So you’ve arrived. You need to make some learning materials. There is the default route,  advanced straight to go and focus on getting their quickly. Or there are approaches where you could look to take a long route, but in doing so end up with richer learning materials.

So you decide to try some new places when making learning materials. You can copy and paste text and images, download certain files. Let’s think of this as taking ingredients from the website. But you might also want to take out sections of the website (say something like a youtube embed code, or a widget), or you might like the website and structural elements of it, then you almost want to take away the entire site, a doggy bag, or sac-aux-chien from the michelin starred website-cum-restaurant.

For people to want to come to a website, it has to be engaging, well structured – provide a good user experience.
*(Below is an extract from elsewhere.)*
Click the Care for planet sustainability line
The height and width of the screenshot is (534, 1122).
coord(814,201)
But we also explicit make this website for the purpose of it’s quasi-destruction. We seek the export, the take away, the remix, the re use. For some people this is a website, for some people it is a shelf from which to take things. The people who want to use the site like the shelf perhaps don’t care directly for how well it works as a site, as they won’t be consuming the site itself.
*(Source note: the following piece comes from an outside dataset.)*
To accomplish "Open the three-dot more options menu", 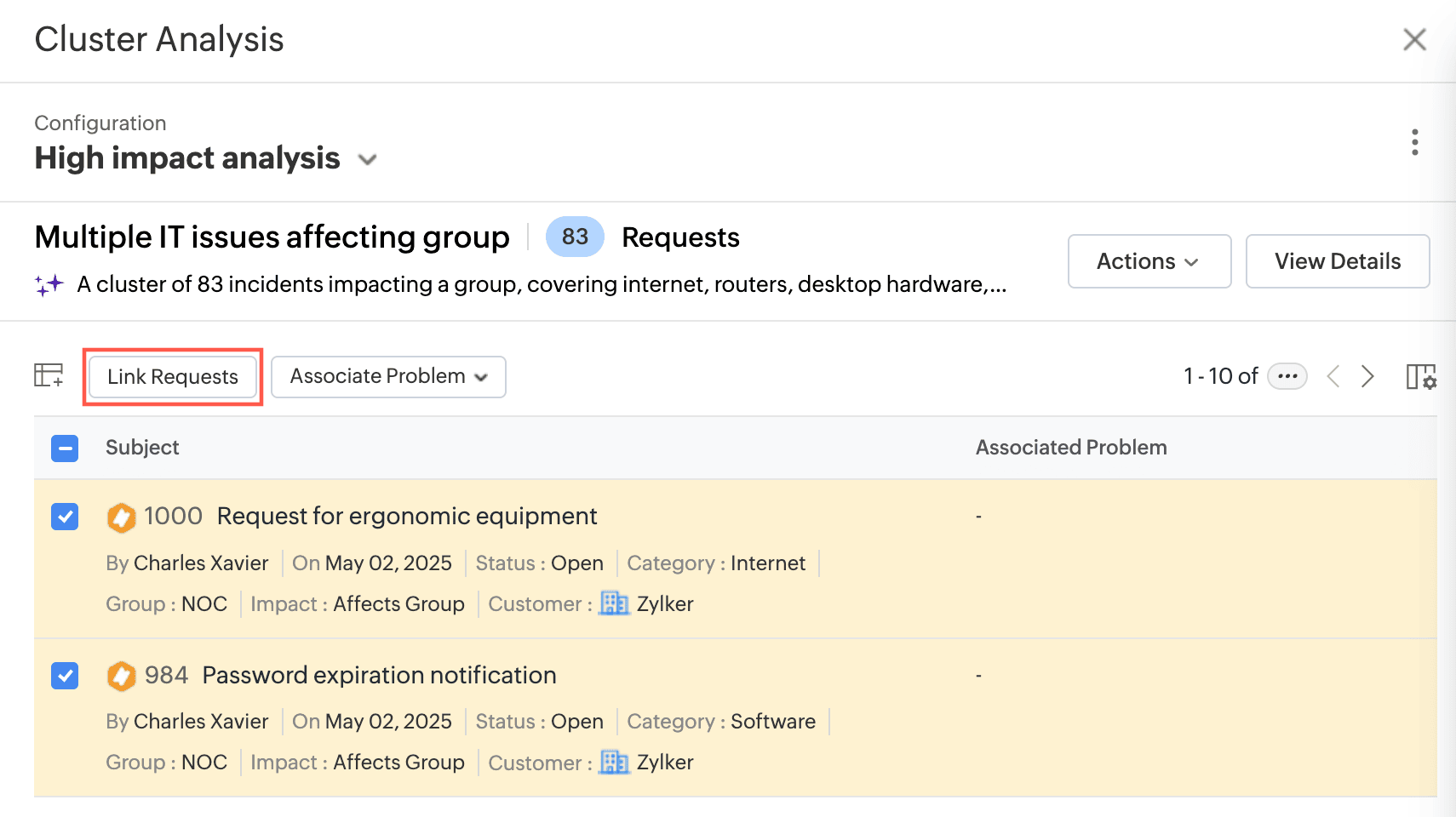I will 1414,142.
Websites exist, and to an extent, their underpinning CMSes (CMSii?) and repositories to present content – they are the “destination restaurant” that is explicitly worth the visit.  They might sit well as a link in a powerpoint or pasted into a VLE. Explicitly any use of them requires that content to be assessed. If the website is perceived instead as a service for allowing a polyphony of content, then the site needs to almost provide a contextless approach for all content. Sadly a website babelfish – izer doesn’t exist – mostly because identifying all reuse cases is impossible (in advance), and also because it is a non-trivial piece of work to do so. Taking a list of possible types (such as this open learn example) shows how some forms exist, shows some forms exist – but are these the types people want? We’re moving to the point with Great Writers that we are thinking about how people want to take away content – we’ve got embed codes / download working, we’ll be looking into Capret – but we have no idea on the bigger forms – is common cartridge a term with any traction amongst teachers? How many VLEs support it? Is it worth us coding that in? Should we aim for something more oEmbed like – or is that again, too nerdy? Would we be better spent making powerpoints or word documents – some bread and butter, maybe not michelen starred bread and butter, but incredibly popular bread and butter downloads instead? You argue that for OER and reuse it makes sense to have the content everywhere, and not “just” on one website, so does OER, and working openly mean the website is dead?  Hopefully this will come up at our engage event as a topic for discussion.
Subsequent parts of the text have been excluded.